= Plants for a Future =

Online plant database

Plants For A Future (PFAF) is an online not for profit resource for those interested in edible and useful plants, with a focus on temperate regions. Named after the phrase "plans for a future" as wordplay, the organization's emphasis is on perennial plants.

PFAF is a registered educational charity with the following objectives:

The Charity's objectives are to advance the education of the public by the promotion of all aspects of ecologically sustainable vegan-organic horticulture and agriculture with an emphasis on tree, shrub and other perennial species; and the undertaking of research into such horticulture and agriculture, and dissemination of the results of such research.

The website contains an online database of over 8000 plants: 7000 that can be grown in temperate regions including in the UK, and 1000 plants for tropical situations.

The database was originally set up by Ken Fern to include 1,500 plants which he had grown on his 28 acre research site in the South West of England.

Since 2008, the database has been maintained by the database administrator employed by the Plants For A Future Charity.

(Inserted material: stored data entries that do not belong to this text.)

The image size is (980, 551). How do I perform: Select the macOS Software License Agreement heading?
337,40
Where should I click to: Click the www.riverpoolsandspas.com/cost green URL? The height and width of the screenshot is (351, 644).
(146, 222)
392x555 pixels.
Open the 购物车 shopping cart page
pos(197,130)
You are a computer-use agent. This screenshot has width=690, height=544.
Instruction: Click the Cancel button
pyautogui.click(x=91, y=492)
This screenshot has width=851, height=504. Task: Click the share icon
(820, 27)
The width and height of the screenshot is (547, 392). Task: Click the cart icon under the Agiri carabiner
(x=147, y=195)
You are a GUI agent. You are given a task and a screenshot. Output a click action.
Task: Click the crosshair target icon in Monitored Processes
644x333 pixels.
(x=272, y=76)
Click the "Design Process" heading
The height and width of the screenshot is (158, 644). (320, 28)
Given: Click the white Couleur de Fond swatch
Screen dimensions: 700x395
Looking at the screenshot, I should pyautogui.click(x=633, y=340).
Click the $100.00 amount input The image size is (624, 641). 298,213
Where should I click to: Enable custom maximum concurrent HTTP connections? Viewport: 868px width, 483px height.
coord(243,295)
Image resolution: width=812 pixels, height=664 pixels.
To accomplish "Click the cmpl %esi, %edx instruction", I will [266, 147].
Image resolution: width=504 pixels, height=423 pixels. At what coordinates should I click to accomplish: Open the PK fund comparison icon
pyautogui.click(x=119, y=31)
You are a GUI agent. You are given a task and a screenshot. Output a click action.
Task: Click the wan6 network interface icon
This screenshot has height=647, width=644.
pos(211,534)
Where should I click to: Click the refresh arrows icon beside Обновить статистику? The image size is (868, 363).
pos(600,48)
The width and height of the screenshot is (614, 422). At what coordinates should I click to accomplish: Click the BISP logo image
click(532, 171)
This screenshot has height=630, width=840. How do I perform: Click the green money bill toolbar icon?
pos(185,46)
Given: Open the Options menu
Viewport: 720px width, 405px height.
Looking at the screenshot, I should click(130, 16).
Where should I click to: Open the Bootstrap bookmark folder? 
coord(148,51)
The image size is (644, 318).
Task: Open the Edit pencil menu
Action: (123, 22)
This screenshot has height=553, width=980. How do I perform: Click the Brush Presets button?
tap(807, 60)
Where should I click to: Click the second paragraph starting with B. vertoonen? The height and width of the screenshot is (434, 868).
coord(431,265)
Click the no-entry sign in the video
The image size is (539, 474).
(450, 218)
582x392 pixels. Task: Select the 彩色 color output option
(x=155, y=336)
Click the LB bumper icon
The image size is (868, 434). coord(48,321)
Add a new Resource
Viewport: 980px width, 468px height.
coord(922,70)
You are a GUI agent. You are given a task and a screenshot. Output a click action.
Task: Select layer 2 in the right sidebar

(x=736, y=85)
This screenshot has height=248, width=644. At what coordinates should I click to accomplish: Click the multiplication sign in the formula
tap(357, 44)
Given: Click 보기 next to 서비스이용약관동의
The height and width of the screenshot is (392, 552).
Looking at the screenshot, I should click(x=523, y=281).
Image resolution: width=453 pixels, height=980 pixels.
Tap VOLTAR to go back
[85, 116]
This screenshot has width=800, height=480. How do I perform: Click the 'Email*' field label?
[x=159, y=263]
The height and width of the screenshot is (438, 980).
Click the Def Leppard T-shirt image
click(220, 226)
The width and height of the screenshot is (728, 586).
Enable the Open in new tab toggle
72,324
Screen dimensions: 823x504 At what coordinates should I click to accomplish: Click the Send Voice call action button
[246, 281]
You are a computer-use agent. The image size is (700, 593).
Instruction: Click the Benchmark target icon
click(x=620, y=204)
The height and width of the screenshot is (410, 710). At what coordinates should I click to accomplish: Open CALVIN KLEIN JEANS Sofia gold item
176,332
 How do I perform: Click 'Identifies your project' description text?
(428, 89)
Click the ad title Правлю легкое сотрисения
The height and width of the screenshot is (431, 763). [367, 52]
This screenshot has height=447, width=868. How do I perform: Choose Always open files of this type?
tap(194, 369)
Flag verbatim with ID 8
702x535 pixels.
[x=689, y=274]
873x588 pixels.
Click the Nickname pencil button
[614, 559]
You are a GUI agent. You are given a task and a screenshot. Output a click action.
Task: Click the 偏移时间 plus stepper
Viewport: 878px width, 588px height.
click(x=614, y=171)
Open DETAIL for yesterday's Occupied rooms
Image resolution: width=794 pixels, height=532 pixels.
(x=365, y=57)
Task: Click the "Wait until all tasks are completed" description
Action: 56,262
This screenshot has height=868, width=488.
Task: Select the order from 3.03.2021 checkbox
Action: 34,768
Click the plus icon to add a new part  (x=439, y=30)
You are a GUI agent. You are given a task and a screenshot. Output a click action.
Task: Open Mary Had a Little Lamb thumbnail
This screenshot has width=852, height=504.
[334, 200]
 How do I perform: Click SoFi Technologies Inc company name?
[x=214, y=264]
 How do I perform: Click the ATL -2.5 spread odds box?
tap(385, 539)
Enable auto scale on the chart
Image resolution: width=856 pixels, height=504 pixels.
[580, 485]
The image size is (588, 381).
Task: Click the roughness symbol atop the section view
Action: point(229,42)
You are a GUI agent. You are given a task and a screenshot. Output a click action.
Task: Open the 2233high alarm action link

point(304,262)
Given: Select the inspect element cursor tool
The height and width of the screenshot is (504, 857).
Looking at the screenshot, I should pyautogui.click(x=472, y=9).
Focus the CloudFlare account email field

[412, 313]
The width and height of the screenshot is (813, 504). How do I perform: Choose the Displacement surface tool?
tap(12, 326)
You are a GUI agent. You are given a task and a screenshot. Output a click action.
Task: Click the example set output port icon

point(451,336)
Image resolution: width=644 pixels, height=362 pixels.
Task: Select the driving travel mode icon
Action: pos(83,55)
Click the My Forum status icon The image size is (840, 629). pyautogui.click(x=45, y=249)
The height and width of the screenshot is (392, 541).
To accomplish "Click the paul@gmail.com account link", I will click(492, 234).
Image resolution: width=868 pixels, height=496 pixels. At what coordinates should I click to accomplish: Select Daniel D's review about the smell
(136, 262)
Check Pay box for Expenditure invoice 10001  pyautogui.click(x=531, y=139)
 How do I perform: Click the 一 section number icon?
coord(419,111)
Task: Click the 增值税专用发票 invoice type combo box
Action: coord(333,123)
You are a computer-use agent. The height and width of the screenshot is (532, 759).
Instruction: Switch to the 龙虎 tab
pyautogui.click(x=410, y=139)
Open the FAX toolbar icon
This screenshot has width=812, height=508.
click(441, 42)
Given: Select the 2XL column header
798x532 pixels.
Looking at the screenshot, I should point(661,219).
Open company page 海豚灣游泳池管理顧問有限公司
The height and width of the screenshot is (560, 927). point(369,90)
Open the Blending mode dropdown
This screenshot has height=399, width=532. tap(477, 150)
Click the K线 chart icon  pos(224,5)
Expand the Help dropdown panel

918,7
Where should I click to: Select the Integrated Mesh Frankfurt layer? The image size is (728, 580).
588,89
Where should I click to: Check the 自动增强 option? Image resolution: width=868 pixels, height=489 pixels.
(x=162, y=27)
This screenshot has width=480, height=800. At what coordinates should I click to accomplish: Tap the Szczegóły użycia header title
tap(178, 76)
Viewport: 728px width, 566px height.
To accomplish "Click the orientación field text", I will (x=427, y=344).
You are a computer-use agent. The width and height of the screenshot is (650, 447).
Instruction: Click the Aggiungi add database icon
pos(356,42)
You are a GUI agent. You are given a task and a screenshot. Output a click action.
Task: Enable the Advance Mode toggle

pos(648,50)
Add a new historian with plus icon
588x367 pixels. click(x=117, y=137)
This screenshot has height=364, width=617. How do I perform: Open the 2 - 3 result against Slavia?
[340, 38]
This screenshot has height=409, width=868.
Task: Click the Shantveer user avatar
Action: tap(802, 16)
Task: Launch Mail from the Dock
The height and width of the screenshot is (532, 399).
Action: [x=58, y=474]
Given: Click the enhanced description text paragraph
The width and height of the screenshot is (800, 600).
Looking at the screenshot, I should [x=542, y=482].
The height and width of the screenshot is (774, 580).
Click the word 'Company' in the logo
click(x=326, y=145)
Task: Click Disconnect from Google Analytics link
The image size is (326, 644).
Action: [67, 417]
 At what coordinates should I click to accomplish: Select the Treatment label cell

The organization participates in public discussion by publishing books. Members have participated in various conferences and are also participants in the International Permaculture Research Project.

==Publications==
- Fern, Ken. Plants for a Future: Edible and Useful Plants for a Healthier World. Hampshire: Permanent Publications, 1997. ISBN 1-85623-011-2.
- Edible Plants: An inspirational guide to choosing and growing unusual edible plants. 2012 ISBN 9781481170017
- Woodland Gardening: Designing a low-maintenance, sustainable edible woodland garden. 2013. ISBN 9781484069165
- Edible Trees: A practical and inspirational guide from Plants For A Future on how to grow and harvest trees with edible and other useful produce. 2013. ISBN 9781493736102
- Plantes Comestibles: Le guide pour vous inspirer à choisir et cultiver des plantes comestibles hors du commun. 2014. ISBN 9781495914690
- Edible Perennials: 50 Top perennial plants from Plants For A Future. 2015.
- Edible Shrubs: 70+ Top Shrubs from Plants For A Future. 2019. ISBN 9781791954949
- Plants for Your Food Forest: 500 Plants for Temperate Food Forests and Permaculture Gardens. 2021. ISBN 9798520865087
- Food Forest Plants for Hotter Conditions: 250+ Perennial Plants For Tropical and Sub-Tropical Food Forests and Permaculture Gardens. 2024. ISBN 979-8883693679.